-- Start of RECORD LIST --

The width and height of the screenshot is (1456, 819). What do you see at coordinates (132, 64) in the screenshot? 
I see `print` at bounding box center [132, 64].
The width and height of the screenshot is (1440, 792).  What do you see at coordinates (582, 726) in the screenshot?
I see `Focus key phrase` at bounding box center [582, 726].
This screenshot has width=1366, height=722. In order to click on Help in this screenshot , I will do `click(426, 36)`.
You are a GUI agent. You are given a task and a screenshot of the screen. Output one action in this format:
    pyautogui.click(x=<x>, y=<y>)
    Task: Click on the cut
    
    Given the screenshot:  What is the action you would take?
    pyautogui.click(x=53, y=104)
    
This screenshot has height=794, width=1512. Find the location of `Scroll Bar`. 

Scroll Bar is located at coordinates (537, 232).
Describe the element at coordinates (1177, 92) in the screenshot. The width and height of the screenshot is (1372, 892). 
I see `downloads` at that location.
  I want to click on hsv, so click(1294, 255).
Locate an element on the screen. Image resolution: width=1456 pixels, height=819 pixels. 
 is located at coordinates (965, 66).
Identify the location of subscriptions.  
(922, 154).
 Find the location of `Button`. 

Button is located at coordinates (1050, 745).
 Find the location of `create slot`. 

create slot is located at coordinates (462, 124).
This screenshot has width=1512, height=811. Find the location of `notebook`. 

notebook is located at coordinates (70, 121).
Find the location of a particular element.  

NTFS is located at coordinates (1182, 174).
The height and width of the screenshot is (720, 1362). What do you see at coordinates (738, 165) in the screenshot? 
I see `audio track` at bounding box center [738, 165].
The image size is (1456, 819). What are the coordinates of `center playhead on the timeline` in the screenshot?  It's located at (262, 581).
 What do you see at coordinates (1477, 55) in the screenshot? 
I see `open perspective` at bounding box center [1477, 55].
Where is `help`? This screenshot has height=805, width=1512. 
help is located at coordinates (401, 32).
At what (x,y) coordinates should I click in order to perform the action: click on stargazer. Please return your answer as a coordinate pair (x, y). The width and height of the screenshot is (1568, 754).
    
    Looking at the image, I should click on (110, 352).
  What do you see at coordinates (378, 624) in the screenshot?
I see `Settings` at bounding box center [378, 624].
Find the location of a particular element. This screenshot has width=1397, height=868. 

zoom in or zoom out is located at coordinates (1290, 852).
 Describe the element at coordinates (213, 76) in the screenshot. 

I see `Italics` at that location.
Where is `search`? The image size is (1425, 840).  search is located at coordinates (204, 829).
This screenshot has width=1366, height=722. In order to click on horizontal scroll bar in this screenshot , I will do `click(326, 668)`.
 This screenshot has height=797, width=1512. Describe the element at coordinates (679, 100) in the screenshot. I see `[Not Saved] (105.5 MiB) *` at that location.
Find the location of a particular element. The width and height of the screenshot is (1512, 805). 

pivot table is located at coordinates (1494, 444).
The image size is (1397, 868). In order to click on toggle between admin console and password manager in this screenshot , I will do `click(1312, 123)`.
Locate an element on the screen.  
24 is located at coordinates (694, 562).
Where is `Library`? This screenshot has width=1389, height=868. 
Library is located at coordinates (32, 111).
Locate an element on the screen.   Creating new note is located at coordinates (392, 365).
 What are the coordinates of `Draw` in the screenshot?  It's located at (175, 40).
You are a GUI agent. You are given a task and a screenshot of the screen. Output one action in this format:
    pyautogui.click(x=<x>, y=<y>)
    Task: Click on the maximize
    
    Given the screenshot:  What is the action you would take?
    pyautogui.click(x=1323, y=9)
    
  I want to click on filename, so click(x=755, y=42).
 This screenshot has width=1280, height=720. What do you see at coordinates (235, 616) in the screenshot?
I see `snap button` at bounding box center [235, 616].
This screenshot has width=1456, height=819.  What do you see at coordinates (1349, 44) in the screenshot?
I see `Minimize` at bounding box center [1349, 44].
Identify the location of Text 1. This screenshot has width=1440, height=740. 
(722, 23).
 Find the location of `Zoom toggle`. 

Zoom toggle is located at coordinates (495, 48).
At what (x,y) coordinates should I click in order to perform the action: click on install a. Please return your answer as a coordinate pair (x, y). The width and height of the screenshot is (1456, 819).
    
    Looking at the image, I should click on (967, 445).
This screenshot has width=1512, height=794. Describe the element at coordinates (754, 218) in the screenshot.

-- End of RECORD LIST --

_TASK GOAL_
Repeat the lines of the items verbatim, beginning with the line that contains "Locate an element on the screen. Image" and continuing through the line that contains "Button is located at coordinates (1050, 745).".

_ANSWER TO THE PROBLEM_
Locate an element on the screen. Image resolution: width=1456 pixels, height=819 pixels. 
 is located at coordinates (965, 66).
Identify the location of subscriptions.  
(922, 154).
 Find the location of `Button`. 

Button is located at coordinates (1050, 745).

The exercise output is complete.